Problem to work on
Starting at the top of the entries, restate word for word each line up to and including the one with "FAQ (571, 71)".

Records shown
=== Section Start ===

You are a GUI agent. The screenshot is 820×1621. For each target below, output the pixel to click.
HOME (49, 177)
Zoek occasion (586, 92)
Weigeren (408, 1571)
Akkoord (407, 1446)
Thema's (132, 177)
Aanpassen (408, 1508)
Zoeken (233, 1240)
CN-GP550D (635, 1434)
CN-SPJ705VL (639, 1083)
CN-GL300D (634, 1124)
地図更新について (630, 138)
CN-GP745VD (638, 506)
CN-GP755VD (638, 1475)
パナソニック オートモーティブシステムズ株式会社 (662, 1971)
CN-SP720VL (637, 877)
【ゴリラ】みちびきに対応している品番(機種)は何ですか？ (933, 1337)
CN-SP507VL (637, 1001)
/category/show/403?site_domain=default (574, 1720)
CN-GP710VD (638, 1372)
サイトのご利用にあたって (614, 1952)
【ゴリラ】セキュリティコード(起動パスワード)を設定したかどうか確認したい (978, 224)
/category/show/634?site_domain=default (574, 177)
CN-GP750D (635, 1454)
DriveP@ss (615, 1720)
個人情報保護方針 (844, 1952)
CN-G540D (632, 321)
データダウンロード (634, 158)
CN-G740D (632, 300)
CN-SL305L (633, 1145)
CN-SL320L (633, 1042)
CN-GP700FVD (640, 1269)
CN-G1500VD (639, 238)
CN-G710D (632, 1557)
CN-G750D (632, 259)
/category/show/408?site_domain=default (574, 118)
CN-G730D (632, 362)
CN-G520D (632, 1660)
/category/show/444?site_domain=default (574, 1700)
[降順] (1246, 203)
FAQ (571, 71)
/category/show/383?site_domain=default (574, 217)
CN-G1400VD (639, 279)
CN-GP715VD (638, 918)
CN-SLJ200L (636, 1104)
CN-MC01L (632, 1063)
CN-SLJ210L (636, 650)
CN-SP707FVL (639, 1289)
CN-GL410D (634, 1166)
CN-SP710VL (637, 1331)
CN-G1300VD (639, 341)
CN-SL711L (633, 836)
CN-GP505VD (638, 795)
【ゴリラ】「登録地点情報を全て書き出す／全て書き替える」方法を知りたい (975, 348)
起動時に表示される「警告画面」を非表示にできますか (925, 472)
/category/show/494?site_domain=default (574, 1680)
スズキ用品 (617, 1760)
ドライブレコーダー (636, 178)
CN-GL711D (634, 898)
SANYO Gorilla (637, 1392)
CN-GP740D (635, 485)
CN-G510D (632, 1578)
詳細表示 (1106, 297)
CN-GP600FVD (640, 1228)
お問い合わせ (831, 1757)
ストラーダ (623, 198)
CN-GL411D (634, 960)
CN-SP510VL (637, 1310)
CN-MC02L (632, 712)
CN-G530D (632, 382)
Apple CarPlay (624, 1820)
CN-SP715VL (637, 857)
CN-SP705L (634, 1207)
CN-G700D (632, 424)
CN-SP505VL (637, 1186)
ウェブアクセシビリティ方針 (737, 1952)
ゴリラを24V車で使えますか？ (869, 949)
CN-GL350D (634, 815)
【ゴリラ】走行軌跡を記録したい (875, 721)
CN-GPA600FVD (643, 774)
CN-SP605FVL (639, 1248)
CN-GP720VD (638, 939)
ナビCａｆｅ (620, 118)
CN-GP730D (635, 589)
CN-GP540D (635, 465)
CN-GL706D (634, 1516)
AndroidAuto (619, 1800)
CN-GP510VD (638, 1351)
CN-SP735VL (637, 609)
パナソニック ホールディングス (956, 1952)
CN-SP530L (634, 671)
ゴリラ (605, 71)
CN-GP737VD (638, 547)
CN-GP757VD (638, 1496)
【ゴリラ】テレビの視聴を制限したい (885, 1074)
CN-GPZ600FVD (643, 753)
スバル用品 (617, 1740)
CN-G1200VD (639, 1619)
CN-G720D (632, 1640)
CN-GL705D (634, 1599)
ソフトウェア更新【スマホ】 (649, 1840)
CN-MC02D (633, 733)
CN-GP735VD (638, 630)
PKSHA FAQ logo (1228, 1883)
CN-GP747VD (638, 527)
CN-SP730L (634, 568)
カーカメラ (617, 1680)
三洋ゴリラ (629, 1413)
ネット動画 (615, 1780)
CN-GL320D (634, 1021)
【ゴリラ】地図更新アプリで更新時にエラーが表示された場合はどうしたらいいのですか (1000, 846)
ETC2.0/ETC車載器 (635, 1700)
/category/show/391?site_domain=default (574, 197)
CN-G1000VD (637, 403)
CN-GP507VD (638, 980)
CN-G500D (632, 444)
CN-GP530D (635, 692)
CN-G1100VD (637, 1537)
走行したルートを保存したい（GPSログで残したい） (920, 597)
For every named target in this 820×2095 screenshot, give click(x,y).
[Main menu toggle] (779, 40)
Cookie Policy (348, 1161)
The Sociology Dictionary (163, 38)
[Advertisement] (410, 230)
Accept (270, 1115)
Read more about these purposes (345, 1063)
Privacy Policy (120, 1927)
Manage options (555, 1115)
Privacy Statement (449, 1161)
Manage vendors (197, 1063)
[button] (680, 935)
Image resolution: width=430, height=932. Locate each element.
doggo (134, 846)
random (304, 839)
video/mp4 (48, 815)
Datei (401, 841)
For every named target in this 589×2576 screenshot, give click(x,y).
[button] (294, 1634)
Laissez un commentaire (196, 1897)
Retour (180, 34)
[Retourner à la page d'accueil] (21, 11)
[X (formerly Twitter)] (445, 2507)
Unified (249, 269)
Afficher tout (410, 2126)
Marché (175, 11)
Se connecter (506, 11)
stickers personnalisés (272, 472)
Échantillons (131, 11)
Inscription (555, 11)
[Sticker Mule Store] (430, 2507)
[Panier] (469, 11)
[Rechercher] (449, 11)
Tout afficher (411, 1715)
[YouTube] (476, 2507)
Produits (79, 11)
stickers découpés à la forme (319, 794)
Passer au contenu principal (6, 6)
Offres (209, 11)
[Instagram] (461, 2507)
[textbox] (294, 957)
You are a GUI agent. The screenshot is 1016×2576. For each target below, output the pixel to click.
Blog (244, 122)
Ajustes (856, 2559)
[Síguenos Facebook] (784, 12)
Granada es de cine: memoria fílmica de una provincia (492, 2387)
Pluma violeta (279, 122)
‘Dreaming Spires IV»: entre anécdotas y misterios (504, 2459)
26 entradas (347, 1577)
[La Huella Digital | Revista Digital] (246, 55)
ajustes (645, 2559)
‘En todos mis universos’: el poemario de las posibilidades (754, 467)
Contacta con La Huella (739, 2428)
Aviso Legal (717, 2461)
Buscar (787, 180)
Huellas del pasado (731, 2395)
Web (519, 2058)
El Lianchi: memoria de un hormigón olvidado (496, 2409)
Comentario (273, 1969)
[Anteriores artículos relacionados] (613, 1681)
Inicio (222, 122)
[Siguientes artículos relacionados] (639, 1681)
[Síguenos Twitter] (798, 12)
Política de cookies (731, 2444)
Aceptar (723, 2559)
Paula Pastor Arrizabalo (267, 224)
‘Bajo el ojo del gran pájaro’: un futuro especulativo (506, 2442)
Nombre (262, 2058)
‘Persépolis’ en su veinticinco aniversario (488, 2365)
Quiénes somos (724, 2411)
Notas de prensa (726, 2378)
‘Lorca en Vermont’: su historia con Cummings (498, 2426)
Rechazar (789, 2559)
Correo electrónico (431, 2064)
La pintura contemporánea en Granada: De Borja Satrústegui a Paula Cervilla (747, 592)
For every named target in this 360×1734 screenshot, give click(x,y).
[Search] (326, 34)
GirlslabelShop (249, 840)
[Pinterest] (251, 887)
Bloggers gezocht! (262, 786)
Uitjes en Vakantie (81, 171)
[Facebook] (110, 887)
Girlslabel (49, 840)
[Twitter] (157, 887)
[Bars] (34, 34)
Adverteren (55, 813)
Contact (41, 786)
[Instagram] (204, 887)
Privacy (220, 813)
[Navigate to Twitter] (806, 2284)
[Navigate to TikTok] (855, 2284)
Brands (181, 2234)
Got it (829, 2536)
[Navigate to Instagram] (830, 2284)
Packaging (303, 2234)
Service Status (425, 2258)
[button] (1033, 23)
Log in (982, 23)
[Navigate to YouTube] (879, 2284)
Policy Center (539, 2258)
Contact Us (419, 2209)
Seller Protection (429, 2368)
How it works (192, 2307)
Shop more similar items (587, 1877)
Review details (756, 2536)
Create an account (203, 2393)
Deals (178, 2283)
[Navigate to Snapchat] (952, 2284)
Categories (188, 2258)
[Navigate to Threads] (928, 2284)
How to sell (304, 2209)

=== Section End ===

Result of this task
You are a GUI agent. The screenshot is 820×1621. For each target below, output the pixel to click.
HOME (49, 177)
Zoek occasion (586, 92)
Weigeren (408, 1571)
Akkoord (407, 1446)
Thema's (132, 177)
Aanpassen (408, 1508)
Zoeken (233, 1240)
CN-GP550D (635, 1434)
CN-SPJ705VL (639, 1083)
CN-GL300D (634, 1124)
地図更新について (630, 138)
CN-GP745VD (638, 506)
CN-GP755VD (638, 1475)
パナソニック オートモーティブシステムズ株式会社 (662, 1971)
CN-SP720VL (637, 877)
【ゴリラ】みちびきに対応している品番(機種)は何ですか？ (933, 1337)
CN-SP507VL (637, 1001)
/category/show/403?site_domain=default (574, 1720)
CN-GP710VD (638, 1372)
サイトのご利用にあたって (614, 1952)
【ゴリラ】セキュリティコード(起動パスワード)を設定したかどうか確認したい (978, 224)
/category/show/634?site_domain=default (574, 177)
CN-GP750D (635, 1454)
DriveP@ss (615, 1720)
個人情報保護方針 (844, 1952)
CN-G540D (632, 321)
データダウンロード (634, 158)
CN-G740D (632, 300)
CN-SL305L (633, 1145)
CN-SL320L (633, 1042)
CN-GP700FVD (640, 1269)
CN-G1500VD (639, 238)
CN-G710D (632, 1557)
CN-G750D (632, 259)
/category/show/408?site_domain=default (574, 118)
CN-G730D (632, 362)
CN-G520D (632, 1660)
/category/show/444?site_domain=default (574, 1700)
[降順] (1246, 203)
FAQ (571, 71)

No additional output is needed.